→ PROBLEM: Could you print each of the records below exactly?

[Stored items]
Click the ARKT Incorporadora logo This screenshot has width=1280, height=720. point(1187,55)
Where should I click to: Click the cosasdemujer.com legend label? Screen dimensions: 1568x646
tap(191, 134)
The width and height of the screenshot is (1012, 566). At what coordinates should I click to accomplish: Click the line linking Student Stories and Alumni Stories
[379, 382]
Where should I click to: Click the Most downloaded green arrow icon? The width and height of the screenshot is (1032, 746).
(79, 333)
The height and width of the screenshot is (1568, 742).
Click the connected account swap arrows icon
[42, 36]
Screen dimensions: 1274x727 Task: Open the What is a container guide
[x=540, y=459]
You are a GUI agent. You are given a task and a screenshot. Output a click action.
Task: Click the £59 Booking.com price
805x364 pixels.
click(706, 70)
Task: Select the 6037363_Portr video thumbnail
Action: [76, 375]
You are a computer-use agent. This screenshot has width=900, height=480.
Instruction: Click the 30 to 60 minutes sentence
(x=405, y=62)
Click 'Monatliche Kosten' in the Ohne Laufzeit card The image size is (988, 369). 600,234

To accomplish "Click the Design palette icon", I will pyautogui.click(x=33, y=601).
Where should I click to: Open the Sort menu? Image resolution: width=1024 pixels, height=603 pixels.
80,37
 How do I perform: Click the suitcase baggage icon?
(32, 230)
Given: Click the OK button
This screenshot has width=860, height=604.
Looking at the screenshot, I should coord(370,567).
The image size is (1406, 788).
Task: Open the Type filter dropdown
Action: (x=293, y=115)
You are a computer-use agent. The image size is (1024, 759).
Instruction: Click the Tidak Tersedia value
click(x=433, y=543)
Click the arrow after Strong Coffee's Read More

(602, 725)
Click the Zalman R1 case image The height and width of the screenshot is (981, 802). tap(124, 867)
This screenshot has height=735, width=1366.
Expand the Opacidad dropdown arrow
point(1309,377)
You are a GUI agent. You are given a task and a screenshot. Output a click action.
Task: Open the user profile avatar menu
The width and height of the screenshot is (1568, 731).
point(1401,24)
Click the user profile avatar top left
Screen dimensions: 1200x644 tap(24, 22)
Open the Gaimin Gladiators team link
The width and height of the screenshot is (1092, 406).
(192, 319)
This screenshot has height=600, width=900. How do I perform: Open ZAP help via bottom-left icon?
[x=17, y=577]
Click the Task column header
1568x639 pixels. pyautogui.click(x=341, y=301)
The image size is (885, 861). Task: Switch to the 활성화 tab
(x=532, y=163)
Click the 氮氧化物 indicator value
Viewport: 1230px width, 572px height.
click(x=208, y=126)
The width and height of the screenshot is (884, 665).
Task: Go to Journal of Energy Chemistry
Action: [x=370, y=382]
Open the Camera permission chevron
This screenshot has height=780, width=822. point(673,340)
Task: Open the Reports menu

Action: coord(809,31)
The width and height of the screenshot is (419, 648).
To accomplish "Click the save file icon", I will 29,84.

→ YOUR SOLUTION:
Click the ARKT Incorporadora logo This screenshot has width=1280, height=720. point(1187,55)
Where should I click to: Click the cosasdemujer.com legend label? Screen dimensions: 1568x646
tap(191, 134)
The width and height of the screenshot is (1012, 566). At what coordinates should I click to accomplish: Click the line linking Student Stories and Alumni Stories
[379, 382]
Where should I click to: Click the Most downloaded green arrow icon? The width and height of the screenshot is (1032, 746).
(79, 333)
The height and width of the screenshot is (1568, 742).
Click the connected account swap arrows icon
[42, 36]
Screen dimensions: 1274x727 Task: Open the What is a container guide
[x=540, y=459]
You are a GUI agent. You are given a task and a screenshot. Output a click action.
Task: Click the £59 Booking.com price
805x364 pixels.
click(706, 70)
Task: Select the 6037363_Portr video thumbnail
Action: [76, 375]
You are a computer-use agent. This screenshot has width=900, height=480.
Instruction: Click the 30 to 60 minutes sentence
(x=405, y=62)
Click 'Monatliche Kosten' in the Ohne Laufzeit card The image size is (988, 369). 600,234

To accomplish "Click the Design palette icon", I will pyautogui.click(x=33, y=601).
Where should I click to: Open the Sort menu? Image resolution: width=1024 pixels, height=603 pixels.
80,37
 How do I perform: Click the suitcase baggage icon?
(32, 230)
Given: Click the OK button
This screenshot has width=860, height=604.
Looking at the screenshot, I should coord(370,567).
The image size is (1406, 788).
Task: Open the Type filter dropdown
Action: (x=293, y=115)
You are a computer-use agent. The image size is (1024, 759).
Instruction: Click the Tidak Tersedia value
click(x=433, y=543)
Click the arrow after Strong Coffee's Read More

(602, 725)
Click the Zalman R1 case image The height and width of the screenshot is (981, 802). tap(124, 867)
This screenshot has height=735, width=1366.
Expand the Opacidad dropdown arrow
point(1309,377)
You are a GUI agent. You are given a task and a screenshot. Output a click action.
Task: Open the user profile avatar menu
The width and height of the screenshot is (1568, 731).
point(1401,24)
Click the user profile avatar top left
Screen dimensions: 1200x644 tap(24, 22)
Open the Gaimin Gladiators team link
The width and height of the screenshot is (1092, 406).
(192, 319)
This screenshot has height=600, width=900. How do I perform: Open ZAP help via bottom-left icon?
[x=17, y=577]
Click the Task column header
1568x639 pixels. pyautogui.click(x=341, y=301)
The image size is (885, 861). Task: Switch to the 활성화 tab
(x=532, y=163)
Click the 氮氧化物 indicator value
Viewport: 1230px width, 572px height.
click(x=208, y=126)
The width and height of the screenshot is (884, 665).
Task: Go to Journal of Energy Chemistry
Action: [x=370, y=382]
Open the Camera permission chevron
This screenshot has height=780, width=822. point(673,340)
Task: Open the Reports menu

Action: coord(809,31)
The width and height of the screenshot is (419, 648).
To accomplish "Click the save file icon", I will 29,84.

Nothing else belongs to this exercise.